A badass. A battering ram. A woman who braved the opprobrium and stones (actual stones!) hurled at her, inspiring the next generation of social reformers and suffragists. No matter one’s politics, who among us would not want to live so bold? This story focuses on the decade-plus when this unhappy housewife of a clergyman took aim at and subverted such seemingly intractable Victorian tenets as the Church, marriage, sex, class and imperialism. Rather than waiting for change to happen, the audacious Annie Besant had liberated herself.
Her partner Charles Bradlaugh’s arrest for violating the Obscene Publications Act was the next in a line of dogged acts of civil disobedience that endeared him to the Northampton electorate who would send him to Parliament—and into the clock tower prison cell. But for a 29-year-old single mother of two young children with no savings and a reputation as a radical, this defiance was everything. As a woman, Annie Besant had far more to lose.
Outwardly, she didn’t flinch. Uniquely, we can hear her story largely in her own words. Fifty years before Virginia Woolf argued that a female writer needed “a room of her own,” Annie Besant owned her own press and publishing company. Unlike most accused criminals shuffling mutely into court or jail and off the page, she recorded the run-up to her arrest, the trial and its aftermath in a series of unabashed columns, pamphlets, and a searing memoir, which—for reasons that will become clear—she later decided to pulp.
Far ahead of her time, Annie Besant foresaw that reproductive rights were worth fighting for, codifying in law, and unceasingly defending. Across the years, her voice still rings as clearly as Big Ben. Birth control remains the most cost-effective intervention in health care, just as access to it remains under threat.
“By this time next week I shall be on my trial,” Annie wrote in June 1877. “One word only I say in conclusion: Let the verdict be what it may, my mind is made up….Come what may, this battle must be won, and, having taken up the sword, I will not lay it down again until the victory is won.”
Her 12 special jurors (of course, all male) had been drawn from the Establishment she sought to subvert. They lived in smart London townhouses that subscribed not to Bradlaugh and Besant’s small, secularist and republican weekly the National Reformer, but to the staid daily Times of London, whose readers supported the primacy of Church and Crown.
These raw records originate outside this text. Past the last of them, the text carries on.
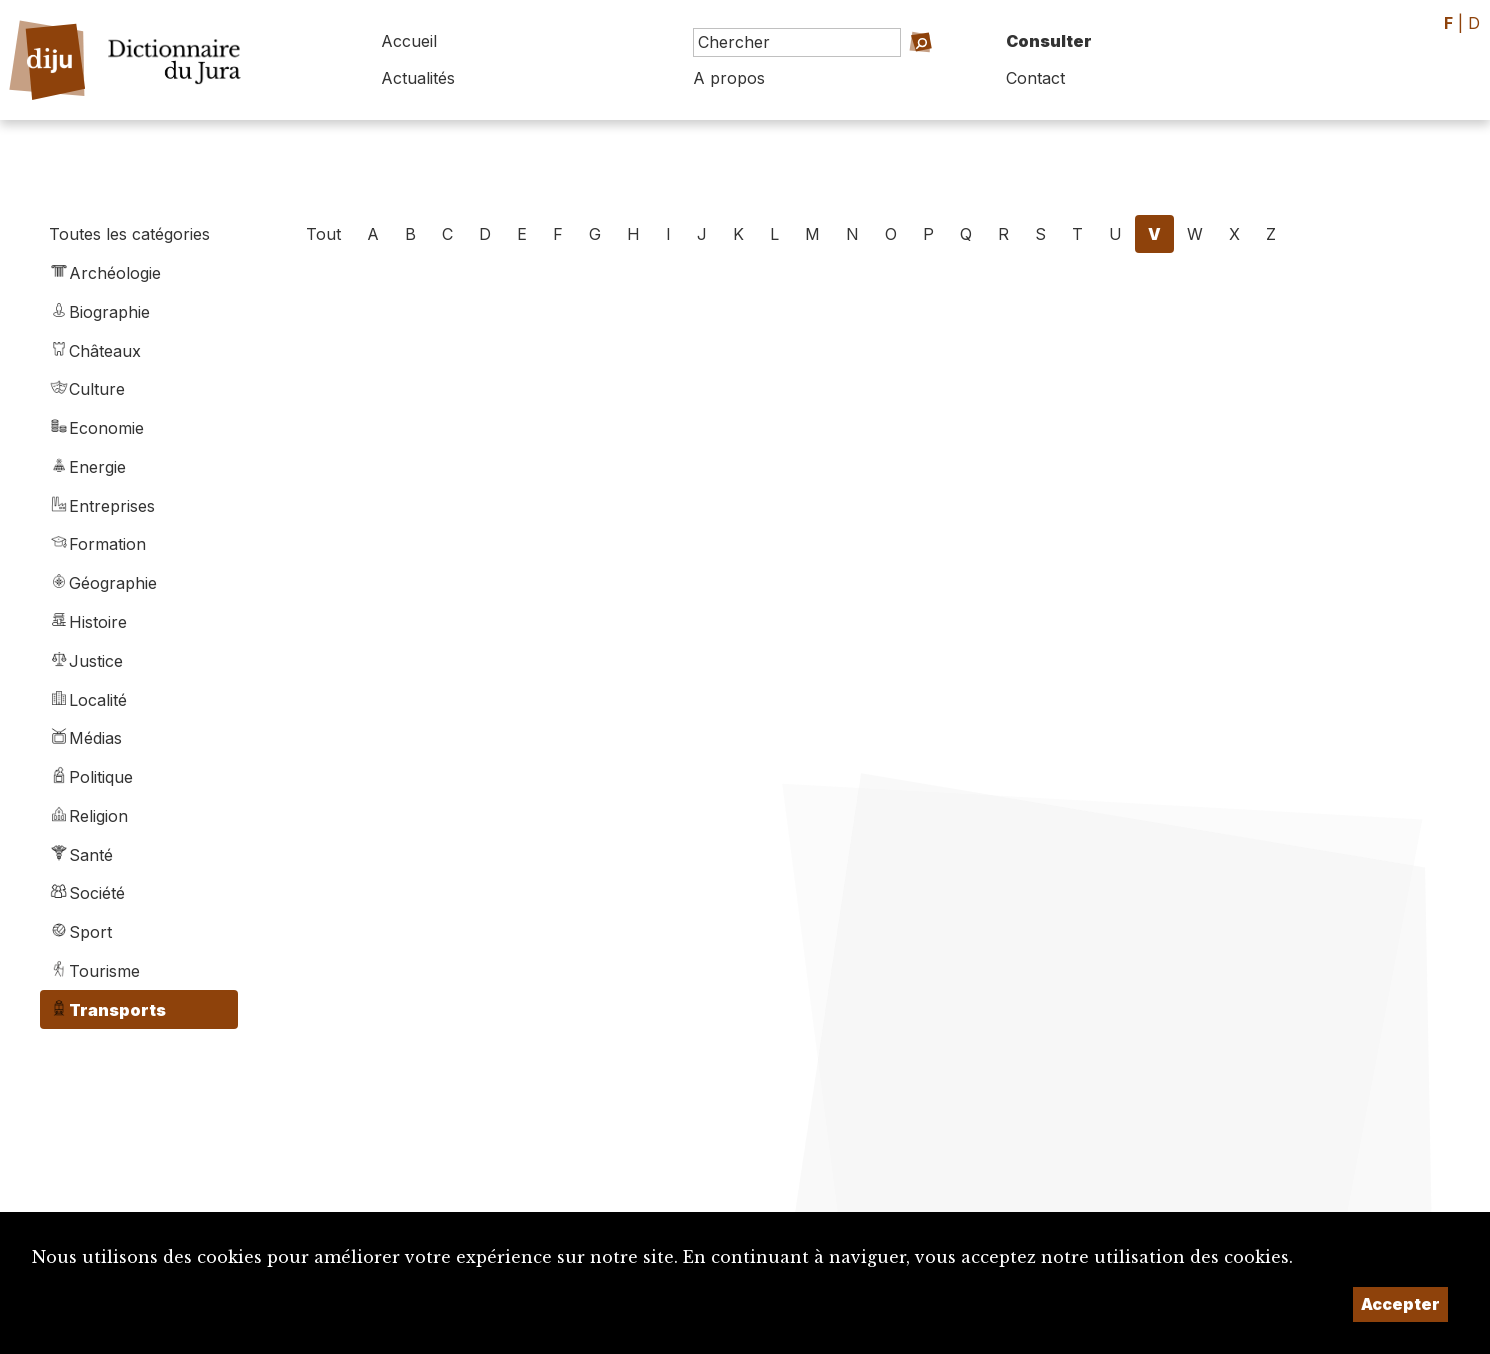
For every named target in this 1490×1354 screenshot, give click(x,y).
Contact (1035, 78)
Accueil (409, 41)
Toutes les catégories (129, 234)
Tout (323, 234)
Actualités (418, 78)
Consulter (1049, 41)
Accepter (1400, 1304)
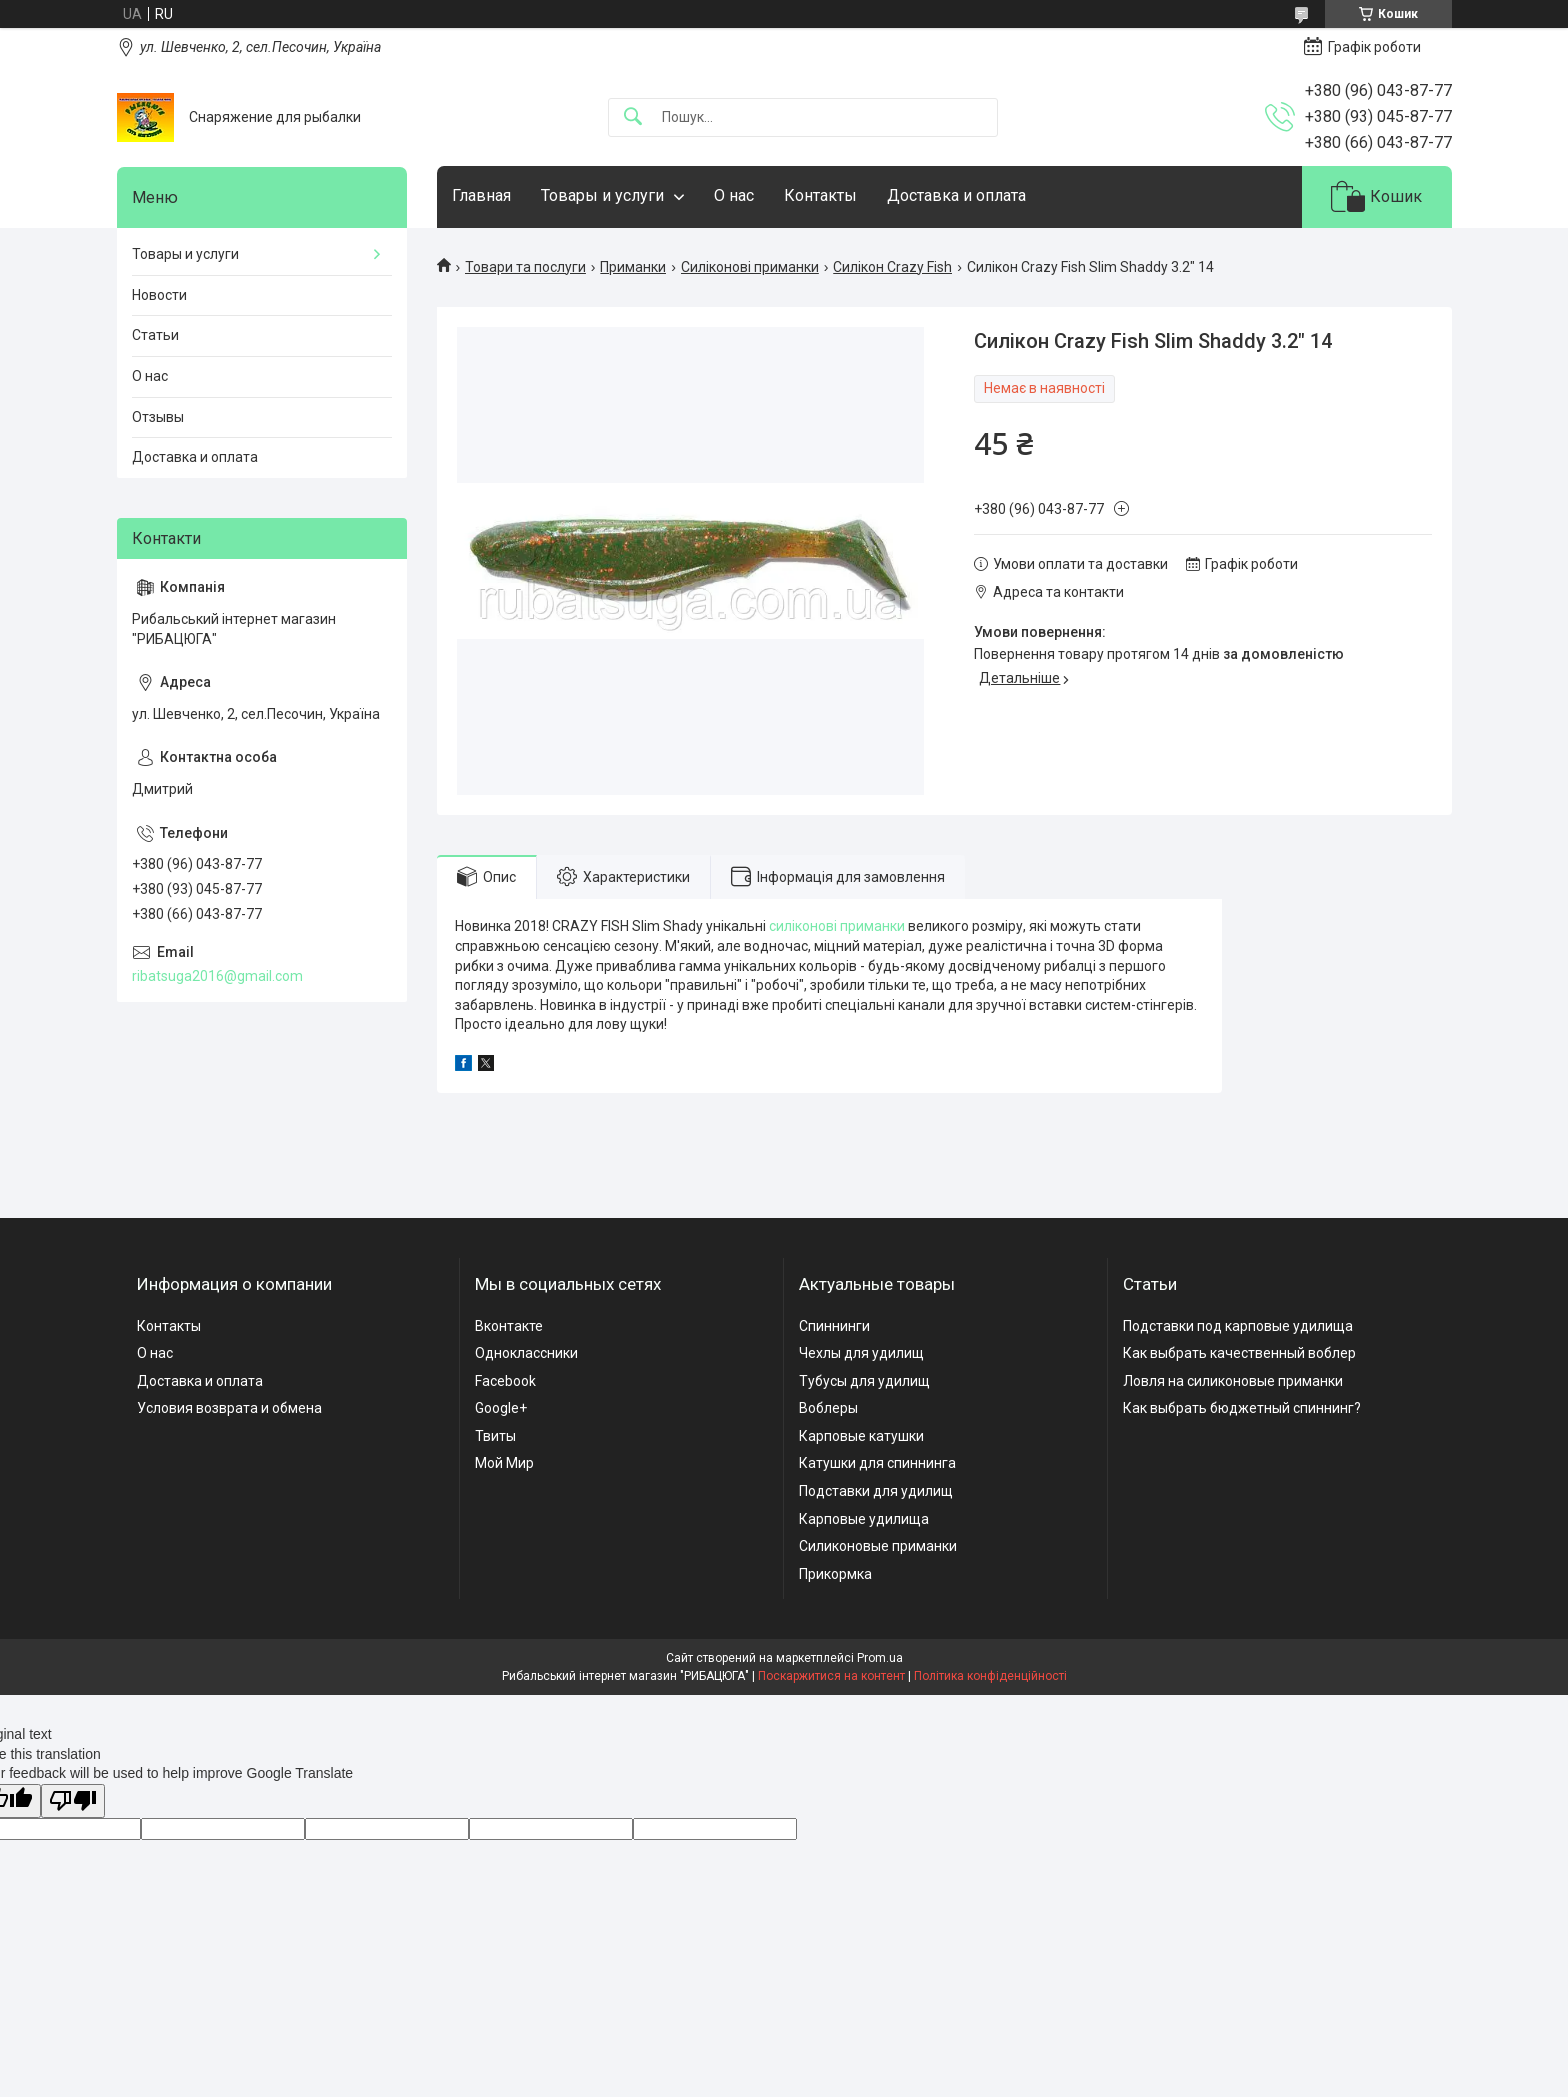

To scoop his competition (19 other morning London papers, and 9 evening ones) The Times ’ owner ordered his son and heir apparent to serve on the jury as its foreman. The Establishment’s mouthpiece would have a front seat for The Queen v. Charles Bradlaugh and Annie Besant. Initially, however, the paper, like the rest of the British press, did not realize the public’s piqued interest in the case, and in its defendants. One defendant, in particular. A woman, standing in the centre of political power, asserting her right to educate, to speak freely, to choose.
No prison cell, or judge, or jury sitting beneath a tolling Big Ben could silence her. Turn those storied clock hands back to 1877; the end of the old world has just begun.